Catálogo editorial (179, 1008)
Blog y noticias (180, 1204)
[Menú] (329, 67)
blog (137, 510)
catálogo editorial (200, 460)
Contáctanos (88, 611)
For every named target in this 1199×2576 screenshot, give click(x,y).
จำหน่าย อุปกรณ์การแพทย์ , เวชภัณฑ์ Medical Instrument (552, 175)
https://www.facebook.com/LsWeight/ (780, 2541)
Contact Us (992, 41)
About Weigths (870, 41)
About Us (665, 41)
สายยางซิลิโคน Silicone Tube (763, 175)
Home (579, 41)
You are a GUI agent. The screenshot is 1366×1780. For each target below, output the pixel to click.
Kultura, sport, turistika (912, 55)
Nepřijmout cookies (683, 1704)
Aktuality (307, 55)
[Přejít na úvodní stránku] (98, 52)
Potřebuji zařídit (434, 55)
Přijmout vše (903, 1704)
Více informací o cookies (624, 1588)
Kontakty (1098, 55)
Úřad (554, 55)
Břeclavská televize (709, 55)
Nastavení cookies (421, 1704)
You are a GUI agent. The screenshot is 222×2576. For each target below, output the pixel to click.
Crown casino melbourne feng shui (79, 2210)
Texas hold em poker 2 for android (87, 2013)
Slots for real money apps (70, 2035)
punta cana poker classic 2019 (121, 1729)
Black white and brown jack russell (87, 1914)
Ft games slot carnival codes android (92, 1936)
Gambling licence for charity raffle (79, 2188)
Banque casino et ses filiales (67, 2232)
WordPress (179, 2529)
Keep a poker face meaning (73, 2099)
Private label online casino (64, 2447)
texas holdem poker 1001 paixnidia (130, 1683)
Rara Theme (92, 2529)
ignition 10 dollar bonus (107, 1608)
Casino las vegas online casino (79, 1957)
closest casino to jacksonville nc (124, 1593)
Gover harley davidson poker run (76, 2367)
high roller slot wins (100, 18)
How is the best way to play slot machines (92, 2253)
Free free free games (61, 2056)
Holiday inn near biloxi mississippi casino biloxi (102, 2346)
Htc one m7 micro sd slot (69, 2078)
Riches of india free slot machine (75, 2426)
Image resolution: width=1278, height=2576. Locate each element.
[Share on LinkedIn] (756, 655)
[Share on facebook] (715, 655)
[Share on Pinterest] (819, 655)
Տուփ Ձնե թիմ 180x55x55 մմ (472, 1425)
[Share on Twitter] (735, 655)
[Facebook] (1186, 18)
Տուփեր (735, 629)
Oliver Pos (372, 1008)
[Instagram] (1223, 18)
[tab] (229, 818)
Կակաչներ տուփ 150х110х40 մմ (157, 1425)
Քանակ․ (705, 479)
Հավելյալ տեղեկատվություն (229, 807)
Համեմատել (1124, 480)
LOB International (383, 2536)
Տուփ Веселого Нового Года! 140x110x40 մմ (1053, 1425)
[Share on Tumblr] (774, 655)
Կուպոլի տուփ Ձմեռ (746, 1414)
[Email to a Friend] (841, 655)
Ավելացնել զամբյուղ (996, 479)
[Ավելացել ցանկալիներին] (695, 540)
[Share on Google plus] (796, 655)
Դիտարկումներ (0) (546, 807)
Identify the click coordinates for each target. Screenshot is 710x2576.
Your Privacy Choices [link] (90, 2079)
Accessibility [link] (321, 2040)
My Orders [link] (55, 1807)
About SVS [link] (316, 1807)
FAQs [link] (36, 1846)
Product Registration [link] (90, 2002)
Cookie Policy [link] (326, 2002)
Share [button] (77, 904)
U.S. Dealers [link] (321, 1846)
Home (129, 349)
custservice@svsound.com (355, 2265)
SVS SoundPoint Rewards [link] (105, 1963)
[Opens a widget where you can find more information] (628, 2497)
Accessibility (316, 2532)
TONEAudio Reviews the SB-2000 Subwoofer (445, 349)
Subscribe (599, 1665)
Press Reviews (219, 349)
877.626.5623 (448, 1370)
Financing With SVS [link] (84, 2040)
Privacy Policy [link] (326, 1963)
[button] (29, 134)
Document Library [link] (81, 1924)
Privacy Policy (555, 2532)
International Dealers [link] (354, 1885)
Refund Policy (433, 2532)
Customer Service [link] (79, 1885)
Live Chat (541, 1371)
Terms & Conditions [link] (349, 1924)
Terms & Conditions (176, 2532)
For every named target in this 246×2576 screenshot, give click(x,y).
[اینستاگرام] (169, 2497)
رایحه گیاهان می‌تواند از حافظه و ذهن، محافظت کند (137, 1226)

| Your assignment |
Please reproduce, exactly as they appear above, the lines from the line containing "About Us (665, 41)" up to and including the line containing "Břeclavská televize (709, 55)".

| Finished task |
About Us (665, 41)
สายยางซิลิโคน Silicone Tube (763, 175)
Home (579, 41)
You are a GUI agent. The screenshot is 1366×1780. For each target below, output the pixel to click.
Kultura, sport, turistika (912, 55)
Nepřijmout cookies (683, 1704)
Aktuality (307, 55)
[Přejít na úvodní stránku] (98, 52)
Potřebuji zařídit (434, 55)
Přijmout vše (903, 1704)
Více informací o cookies (624, 1588)
Kontakty (1098, 55)
Úřad (554, 55)
Břeclavská televize (709, 55)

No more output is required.